The endocannabinoid system has also been implicated in conditioned fear extinction and represents an additional area of exploration for facilitating extinction and prevention of fear return. Chhatwal et al. (83) showed that enhanced cannabinoid receptor CB1 activation (via administration of AM404, an agent that prevents endocannabinoid degradation and reuptake) facilitated within-session and between-session extinction of fear-potentiated startle as well as reinstatement in mice (83).
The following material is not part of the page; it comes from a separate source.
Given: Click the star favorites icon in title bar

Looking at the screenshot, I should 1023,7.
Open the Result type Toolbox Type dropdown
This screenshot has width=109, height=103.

This work was furthered by Gunduz-Cinar et al. (84, 85) who showed that inhibition of fatty acid amide hydrolase (FAAH), the enzyme that catabolizes the endogenous cannabinoid anandamide, enhances extinction learning in rodents and could represent a risk variant for stressor-related psychiatric disorders (84, 85).
New avenues for exploration continue to emerge and represent expanding opportunities to apply the fear conditioning and extinction procedures described herein. For example, Acheson and colleagues showed that the extinction of fear-potentiated startle in healthy humans could be enhanced with the intranasal administration of oxytocin (86). In addition, recent evidence from mouse studies implicates the renin–angiotensin system in the regulation of fear and anxiety responses as angiotensin receptor AT1 antagonism with the anti-hypertension drug losartan has been shown to enhance fear extinction learning [extinction recall; (87)].
Non-pharmacological attempts to facilitate fear extinction and prevent the return of conditioned fear in humans have focused on the disruption of the original fear memory trace (CS–US association) by interfering with consolidation or reconsolidation following retrieval of a previously stored fear memory. One approach for disrupting consolidation of fear memories (CS–US association) that has been explored is immediate versus delayed extinction training. Myers et al. (32) showed that extinction training initiated immediately after (10 min) fear acquisition prevented the return of learned fear via reinstatement, renewal, or spontaneous recovery. It was believed that extinction training, while the CS–US association was still labile, provided updated information regarding the association between the CS and US before the original association had been consolidated. This finding was not well replicated in rodents [see Ref. (88, 89)] and was only weakly observed in humans [see Ref. (90)].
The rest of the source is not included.